Философия и литература
Лекция Валерия ПодорогиМы публикуем полную стенограмму лекции профессора, доктора философских наук Валерия Подороги, прочитанной 24 марта 2005 года в клубе – литературном кафе Bilingua в рамках проекта «Публичные лекции «Полит.ру».
Сопоставление литературы и философии как соперничающих форм контроля за описанием статуса реальности рассматривается в лекции как в теоретическом контексте литературоцентризма русской культуры, так и в практической плоскости появления пространства масс-медиа как "третьей силы" в борьбе за смыслы.

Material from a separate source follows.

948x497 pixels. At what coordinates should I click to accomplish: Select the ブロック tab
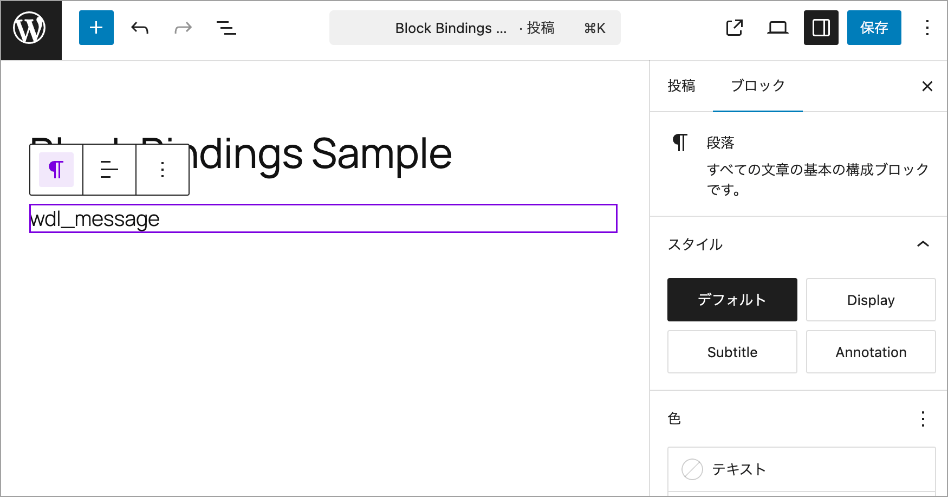click(x=758, y=86)
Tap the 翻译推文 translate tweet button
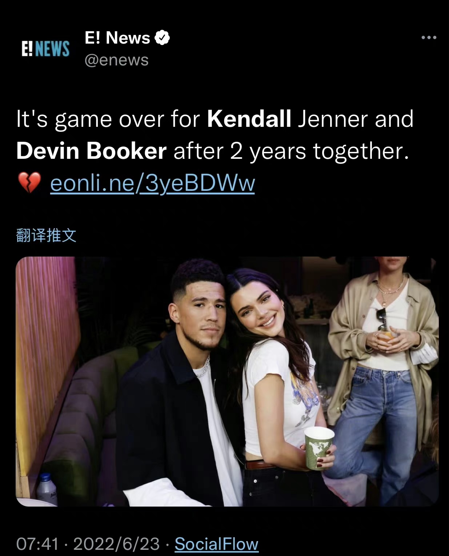Viewport: 449px width, 556px height. pos(46,235)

Валерий Александрович Подорога – доктор философских наук (1992), профессор (1997). С 1990 г. организатор и заведующий лабораторией постклассических исследований "Искусство, литература, политика" Института философии РАН. В 1994-1995 гг. работал приглашенным профессором научно-гуманитарного центра в Северной Каролине (США). Читал лекции и спецкурсы по философской и аналитической антропологии в Корнельском университете (США), Дюкском университете (США), Страсбургском университете (Франция) и Лейпцигском университете (Германия). Исследователь ряда проблем аналитической антропологии, истории философии, психоанализа, литературы и искусства. Автор книг «Метафизика ландшафта» (1993), «Выражение и смысл» (1995), «Феноменология тела» (1995) «Авто-био-графия» (2001).
Лекция
Валерий Подорога: Моя тема — “Философия литературы”, но можно, я думаю, поставить туда внутрь такую связку, как “и”, — тогда получится “Философия и литература”. Может быть, это будет даже больше соответствовать тому выбору, который я сделал, готовясь к этой лекции – необычной для меня, поскольку я не знаю, насколько весь этот материал будет уместен, но я беру на себя какой-то риск об этом сказать.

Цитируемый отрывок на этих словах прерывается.